Security
How Requesto handles your data and what to be aware of when deploying it.
What Requesto Does
- Stores all data locally in JSON files - no cloud, no external database
- Makes no outbound network requests except to the API endpoints you explicitly test
- Sends no telemetry or analytics
- Is fully open source (MIT) - you can audit the code
Data Storage
All data lives in plain JSON files on disk:
data/
├── collections.json # Collections, folders, and saved requests
├── environments.json # Environments and variable values
├── history.json # Last 100 request/response records
└── oauth-configs.json # OAuth configurations (includes client secrets)Data locations:
- Desktop (Windows):
%APPDATA%\requesto-electron\data - Desktop (macOS):
~/Library/Application Support/requesto-electron/data - Desktop (Linux):
~/.config/requesto-electron/data - Docker:
/app/data(mount a volume for persistence)
What's stored in plaintext
- Environment variable values (API keys, tokens, etc.)
- OAuth client secrets (server-side in
oauth-configs.json) - Request/response history including headers and bodies
- Saved request authentication configs
There is no built-in encryption at rest. If your data directory contains sensitive credentials, use OS-level or volume-level encryption to protect it.
What's kept separate
- OAuth client secrets are stored server-side only and are never sent to the frontend
- OAuth access tokens are stored client-side (in sessionStorage or localStorage, depending on your config) and are never persisted server-side
Electron Security
The desktop app uses Electron with these settings:
- Context isolation enabled - renderer can't access Node.js APIs
- Node integration disabled - web content is sandboxed
- Web security enabled
- Preload script uses
contextBridgefor controlled IPC - External links open in the default browser, not in the app window
Network
- The desktop app makes no inbound connections
- Docker deployments expose only the configured port (default 4000)
- The only outbound connections are to the API endpoints you send requests to and OAuth provider URLs during token exchange
Authentication
Requesto itself has no built-in user authentication. Anyone who can reach the web UI can use it.

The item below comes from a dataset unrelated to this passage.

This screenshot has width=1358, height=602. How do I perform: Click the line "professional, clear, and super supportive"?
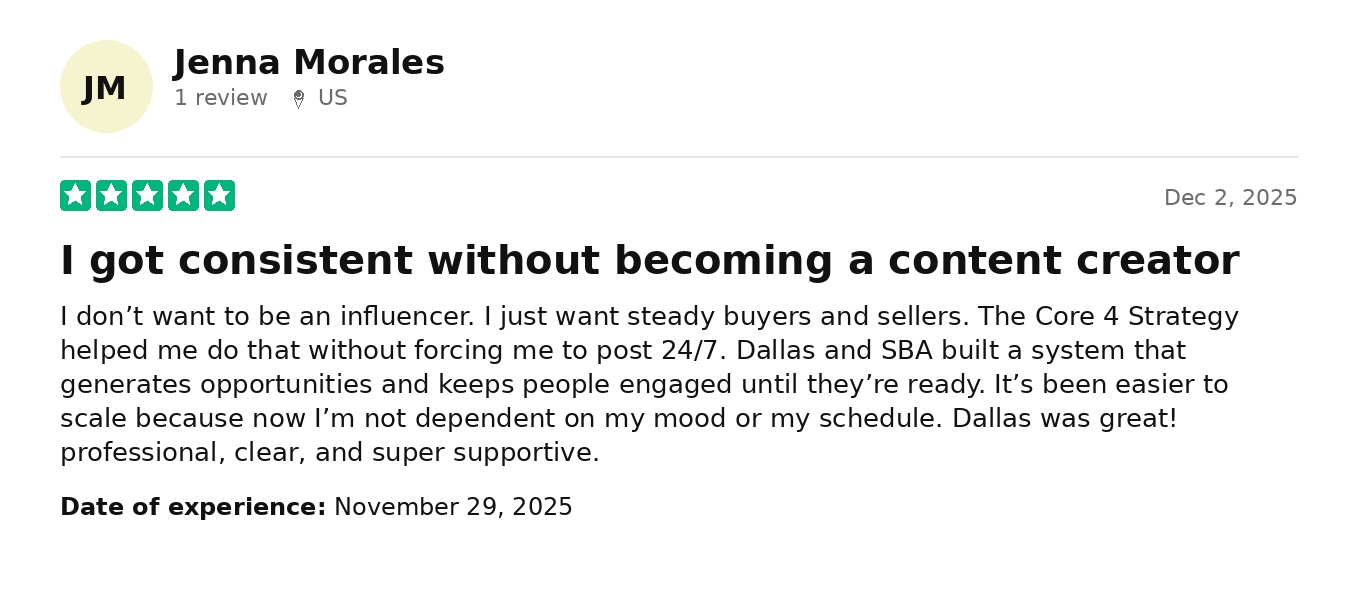[x=329, y=453]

For shared deployments, put it behind a reverse proxy with auth:
server {
listen 80;
server_name requesto.internal.example.com;
auth_basic "Requesto";
auth_basic_user_file /etc/nginx/.htpasswd;
location / {
proxy_pass http://localhost:4000;
}
}Or deploy on an internal network / behind a VPN.
Atomic Writes
All file writes use a temp-file + rename pattern to prevent corruption if the process crashes mid-write.
Dependency Auditing
Run npm audit to check for known vulnerabilities in dependencies.
Vulnerability Reporting
See SECURITY.md on GitHub for the vulnerability disclosure policy.